**What to work on:**
Out of the entries that follow, copy each line containing "economy".
*** Provided material
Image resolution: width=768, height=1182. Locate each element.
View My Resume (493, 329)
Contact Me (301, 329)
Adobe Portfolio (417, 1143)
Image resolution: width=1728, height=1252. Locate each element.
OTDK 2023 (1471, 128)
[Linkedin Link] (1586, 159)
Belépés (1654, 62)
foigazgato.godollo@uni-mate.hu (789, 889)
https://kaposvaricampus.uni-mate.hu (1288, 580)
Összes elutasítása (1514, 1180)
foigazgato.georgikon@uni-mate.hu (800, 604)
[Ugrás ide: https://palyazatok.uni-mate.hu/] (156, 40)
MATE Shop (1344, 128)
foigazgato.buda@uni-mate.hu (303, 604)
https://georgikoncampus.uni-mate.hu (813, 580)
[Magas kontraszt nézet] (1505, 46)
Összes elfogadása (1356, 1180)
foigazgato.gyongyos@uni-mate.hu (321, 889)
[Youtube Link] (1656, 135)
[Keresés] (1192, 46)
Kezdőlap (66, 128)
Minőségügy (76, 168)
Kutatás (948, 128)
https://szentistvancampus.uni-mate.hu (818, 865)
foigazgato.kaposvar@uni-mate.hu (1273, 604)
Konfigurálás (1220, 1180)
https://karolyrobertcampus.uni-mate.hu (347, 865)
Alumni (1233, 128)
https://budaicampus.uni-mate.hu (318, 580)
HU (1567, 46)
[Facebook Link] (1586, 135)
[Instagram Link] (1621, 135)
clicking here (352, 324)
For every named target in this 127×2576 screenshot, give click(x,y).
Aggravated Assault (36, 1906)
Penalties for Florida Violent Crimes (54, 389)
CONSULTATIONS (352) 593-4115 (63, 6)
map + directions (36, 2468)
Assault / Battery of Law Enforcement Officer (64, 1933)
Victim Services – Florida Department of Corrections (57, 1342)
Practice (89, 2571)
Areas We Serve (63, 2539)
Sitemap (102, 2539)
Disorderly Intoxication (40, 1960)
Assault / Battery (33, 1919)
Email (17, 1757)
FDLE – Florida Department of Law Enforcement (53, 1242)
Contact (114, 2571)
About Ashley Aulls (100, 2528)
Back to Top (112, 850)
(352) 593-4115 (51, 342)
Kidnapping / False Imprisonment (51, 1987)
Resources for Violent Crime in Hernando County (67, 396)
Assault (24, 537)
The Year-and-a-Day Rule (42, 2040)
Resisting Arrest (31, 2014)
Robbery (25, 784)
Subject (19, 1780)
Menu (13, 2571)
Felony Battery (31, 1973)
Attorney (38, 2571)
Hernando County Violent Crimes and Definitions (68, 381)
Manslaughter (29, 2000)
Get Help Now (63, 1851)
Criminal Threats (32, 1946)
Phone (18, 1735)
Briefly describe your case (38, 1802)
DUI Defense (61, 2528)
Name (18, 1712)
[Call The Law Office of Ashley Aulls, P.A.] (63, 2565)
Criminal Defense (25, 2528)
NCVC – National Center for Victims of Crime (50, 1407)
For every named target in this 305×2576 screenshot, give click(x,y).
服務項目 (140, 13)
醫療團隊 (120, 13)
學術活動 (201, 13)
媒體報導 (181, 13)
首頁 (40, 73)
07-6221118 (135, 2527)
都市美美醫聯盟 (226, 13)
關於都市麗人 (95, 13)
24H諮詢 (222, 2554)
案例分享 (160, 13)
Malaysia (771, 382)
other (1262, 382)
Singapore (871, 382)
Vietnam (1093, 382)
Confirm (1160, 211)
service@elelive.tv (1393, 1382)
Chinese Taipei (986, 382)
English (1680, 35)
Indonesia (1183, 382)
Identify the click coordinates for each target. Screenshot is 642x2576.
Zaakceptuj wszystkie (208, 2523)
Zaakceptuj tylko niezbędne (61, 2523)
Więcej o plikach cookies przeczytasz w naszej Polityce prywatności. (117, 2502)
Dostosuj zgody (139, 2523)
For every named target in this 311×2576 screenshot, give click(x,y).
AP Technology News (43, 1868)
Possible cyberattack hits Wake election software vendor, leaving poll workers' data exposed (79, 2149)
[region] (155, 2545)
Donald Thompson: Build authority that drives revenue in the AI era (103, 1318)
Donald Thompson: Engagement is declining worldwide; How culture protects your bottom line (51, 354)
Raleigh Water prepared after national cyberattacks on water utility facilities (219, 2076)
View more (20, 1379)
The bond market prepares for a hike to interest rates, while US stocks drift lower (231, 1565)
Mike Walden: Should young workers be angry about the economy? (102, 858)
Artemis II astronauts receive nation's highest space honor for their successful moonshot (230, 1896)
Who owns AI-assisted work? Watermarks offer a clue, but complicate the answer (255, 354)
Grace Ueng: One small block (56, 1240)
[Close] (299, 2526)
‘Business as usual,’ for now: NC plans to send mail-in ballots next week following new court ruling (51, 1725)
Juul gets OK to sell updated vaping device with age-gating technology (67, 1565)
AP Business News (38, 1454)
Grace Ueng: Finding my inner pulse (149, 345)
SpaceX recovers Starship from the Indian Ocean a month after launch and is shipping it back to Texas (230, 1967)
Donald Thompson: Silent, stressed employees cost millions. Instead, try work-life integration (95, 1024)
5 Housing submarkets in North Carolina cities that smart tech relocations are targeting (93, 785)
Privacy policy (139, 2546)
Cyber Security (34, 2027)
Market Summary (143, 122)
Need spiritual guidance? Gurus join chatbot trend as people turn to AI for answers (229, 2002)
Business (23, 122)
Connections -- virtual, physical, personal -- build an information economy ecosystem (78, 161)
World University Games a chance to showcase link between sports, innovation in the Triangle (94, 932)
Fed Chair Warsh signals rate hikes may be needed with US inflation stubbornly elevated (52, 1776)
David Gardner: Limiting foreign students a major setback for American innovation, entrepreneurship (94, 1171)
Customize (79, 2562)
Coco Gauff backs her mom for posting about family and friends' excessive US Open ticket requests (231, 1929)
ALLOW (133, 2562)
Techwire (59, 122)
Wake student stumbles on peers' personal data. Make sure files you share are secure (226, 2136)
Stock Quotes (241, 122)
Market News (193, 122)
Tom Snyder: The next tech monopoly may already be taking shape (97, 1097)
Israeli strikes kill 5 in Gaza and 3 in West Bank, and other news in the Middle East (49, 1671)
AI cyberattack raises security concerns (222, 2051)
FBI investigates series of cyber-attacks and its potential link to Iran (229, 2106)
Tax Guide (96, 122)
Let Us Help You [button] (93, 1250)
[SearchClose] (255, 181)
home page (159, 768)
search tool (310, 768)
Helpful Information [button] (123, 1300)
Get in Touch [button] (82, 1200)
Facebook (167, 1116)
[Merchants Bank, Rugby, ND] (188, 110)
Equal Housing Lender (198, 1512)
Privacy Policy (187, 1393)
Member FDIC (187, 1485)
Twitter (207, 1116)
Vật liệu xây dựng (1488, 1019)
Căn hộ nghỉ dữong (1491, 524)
******
**Output of the exercise:**
Mike Walden: Should young workers be angry about the economy? (102, 858)
Connections -- virtual, physical, personal -- build an information economy ecosystem (78, 161)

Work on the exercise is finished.